[Opening Available data section]

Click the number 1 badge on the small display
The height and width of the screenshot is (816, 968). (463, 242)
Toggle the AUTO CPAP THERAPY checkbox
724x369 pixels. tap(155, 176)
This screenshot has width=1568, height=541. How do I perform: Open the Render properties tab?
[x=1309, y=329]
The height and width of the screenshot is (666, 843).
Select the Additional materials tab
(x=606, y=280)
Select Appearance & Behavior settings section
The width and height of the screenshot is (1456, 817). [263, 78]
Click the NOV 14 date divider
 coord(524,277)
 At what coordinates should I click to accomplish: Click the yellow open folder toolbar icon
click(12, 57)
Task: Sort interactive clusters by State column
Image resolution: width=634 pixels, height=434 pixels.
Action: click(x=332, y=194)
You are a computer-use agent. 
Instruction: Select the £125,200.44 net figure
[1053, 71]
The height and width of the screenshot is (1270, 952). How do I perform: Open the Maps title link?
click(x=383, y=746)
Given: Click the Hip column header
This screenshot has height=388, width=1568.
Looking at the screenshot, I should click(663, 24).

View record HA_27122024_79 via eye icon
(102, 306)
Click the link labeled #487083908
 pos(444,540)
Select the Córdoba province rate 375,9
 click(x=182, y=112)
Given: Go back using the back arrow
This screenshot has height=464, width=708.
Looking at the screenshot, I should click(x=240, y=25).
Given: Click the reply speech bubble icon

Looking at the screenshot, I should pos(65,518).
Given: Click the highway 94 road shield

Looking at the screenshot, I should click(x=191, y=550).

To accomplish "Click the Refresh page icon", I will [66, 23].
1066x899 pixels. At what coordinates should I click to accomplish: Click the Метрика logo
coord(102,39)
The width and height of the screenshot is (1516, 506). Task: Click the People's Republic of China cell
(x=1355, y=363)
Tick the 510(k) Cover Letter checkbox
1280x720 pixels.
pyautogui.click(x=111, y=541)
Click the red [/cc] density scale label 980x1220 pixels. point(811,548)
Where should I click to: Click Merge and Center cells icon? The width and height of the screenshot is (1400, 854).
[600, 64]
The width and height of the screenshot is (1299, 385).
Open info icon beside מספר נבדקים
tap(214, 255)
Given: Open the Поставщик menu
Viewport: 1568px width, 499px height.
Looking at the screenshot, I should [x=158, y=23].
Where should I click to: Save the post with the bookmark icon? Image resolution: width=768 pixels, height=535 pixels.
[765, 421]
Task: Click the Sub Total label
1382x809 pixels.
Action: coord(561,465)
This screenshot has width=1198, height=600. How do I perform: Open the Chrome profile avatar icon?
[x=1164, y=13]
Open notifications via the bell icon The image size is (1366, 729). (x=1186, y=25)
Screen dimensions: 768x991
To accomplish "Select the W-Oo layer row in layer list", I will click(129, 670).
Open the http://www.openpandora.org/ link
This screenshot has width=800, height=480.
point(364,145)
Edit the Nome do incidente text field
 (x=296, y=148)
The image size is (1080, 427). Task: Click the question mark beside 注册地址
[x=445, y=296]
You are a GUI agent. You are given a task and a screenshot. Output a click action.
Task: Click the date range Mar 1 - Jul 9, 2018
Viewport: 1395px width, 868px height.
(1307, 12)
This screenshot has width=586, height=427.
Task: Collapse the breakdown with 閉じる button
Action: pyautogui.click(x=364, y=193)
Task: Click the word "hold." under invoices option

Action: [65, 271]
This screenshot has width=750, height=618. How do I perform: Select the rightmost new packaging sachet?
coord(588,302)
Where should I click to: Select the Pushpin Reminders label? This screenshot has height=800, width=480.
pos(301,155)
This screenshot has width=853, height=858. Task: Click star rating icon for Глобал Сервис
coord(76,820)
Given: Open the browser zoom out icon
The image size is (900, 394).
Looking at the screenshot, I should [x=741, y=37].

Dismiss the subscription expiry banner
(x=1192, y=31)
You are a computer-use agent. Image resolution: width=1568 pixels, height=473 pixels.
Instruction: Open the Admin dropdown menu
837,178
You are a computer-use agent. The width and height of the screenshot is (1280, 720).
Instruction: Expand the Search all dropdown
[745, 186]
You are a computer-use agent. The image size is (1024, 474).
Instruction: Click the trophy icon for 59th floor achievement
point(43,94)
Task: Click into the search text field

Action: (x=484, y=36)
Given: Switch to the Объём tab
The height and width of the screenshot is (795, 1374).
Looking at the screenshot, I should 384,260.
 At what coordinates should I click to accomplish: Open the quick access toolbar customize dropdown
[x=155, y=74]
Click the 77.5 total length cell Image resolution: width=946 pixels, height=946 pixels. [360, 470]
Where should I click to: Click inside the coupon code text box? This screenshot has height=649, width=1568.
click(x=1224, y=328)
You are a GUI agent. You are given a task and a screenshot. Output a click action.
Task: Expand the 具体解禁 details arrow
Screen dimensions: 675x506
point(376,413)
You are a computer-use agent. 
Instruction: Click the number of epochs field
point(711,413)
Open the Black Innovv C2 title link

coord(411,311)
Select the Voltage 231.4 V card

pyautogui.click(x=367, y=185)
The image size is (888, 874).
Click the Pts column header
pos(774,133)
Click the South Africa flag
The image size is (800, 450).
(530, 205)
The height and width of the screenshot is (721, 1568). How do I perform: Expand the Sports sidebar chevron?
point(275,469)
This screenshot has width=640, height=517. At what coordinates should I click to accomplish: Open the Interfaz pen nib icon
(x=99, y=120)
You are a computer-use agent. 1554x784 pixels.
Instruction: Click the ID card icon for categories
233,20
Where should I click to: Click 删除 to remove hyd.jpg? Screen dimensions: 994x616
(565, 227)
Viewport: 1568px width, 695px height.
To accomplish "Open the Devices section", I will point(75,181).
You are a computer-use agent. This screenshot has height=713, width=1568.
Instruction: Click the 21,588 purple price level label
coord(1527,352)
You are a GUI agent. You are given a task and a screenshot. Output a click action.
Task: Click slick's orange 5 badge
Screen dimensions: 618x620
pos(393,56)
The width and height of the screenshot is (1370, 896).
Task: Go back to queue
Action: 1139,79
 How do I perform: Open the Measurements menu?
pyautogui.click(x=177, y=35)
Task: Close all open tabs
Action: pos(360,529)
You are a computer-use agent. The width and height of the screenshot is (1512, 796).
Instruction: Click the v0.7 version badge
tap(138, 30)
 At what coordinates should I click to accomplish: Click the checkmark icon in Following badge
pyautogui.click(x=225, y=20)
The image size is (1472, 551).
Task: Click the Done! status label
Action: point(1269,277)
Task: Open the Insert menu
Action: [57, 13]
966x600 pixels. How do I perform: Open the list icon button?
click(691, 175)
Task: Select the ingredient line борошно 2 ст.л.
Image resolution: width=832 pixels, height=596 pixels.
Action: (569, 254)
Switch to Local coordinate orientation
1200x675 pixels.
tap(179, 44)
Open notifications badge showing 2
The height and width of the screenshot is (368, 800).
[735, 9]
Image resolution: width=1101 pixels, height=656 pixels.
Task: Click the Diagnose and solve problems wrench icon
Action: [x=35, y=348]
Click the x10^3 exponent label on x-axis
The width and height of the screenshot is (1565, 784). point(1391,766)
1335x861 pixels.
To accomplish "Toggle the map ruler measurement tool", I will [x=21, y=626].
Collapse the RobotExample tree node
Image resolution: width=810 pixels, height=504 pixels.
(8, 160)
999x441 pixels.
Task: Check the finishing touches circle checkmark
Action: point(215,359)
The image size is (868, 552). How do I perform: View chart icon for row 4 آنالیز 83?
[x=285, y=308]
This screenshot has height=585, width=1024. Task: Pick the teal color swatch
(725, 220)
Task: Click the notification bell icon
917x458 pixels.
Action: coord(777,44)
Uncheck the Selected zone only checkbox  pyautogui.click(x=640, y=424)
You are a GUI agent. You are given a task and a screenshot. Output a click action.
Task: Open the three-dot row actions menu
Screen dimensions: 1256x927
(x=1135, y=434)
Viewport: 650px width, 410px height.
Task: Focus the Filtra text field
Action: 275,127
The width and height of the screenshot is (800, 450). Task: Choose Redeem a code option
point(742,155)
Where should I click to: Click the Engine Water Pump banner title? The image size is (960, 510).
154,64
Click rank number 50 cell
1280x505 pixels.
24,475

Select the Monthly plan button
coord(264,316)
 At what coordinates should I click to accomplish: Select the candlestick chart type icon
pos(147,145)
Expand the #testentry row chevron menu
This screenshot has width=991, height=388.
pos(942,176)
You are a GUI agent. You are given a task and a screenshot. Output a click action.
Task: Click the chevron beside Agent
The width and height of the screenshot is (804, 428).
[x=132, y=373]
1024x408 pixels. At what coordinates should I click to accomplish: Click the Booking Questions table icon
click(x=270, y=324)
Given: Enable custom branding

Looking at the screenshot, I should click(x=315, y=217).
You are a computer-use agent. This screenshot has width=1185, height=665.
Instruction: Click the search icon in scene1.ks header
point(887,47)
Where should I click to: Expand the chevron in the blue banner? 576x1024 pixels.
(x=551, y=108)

[Closing Available data section]

## Required work:
Scan the material above for the string "computer". Return each line where it occurs.

## Exercise output:
You are a computer-use agent. 
You are a computer-use agent. Image resolution: width=1568 pixels, height=473 pixels.
You are a computer-use agent. The width and height of the screenshot is (1280, 720).
You are a computer-use agent. The image size is (1024, 474).
You are a computer-use agent. 
You are a computer-use agent. 1554x784 pixels.
You are a computer-use agent. This screenshot has height=713, width=1568.
You are a computer-use agent. The width and height of the screenshot is (1512, 796).
You are a computer-use agent. This screenshot has width=1185, height=665.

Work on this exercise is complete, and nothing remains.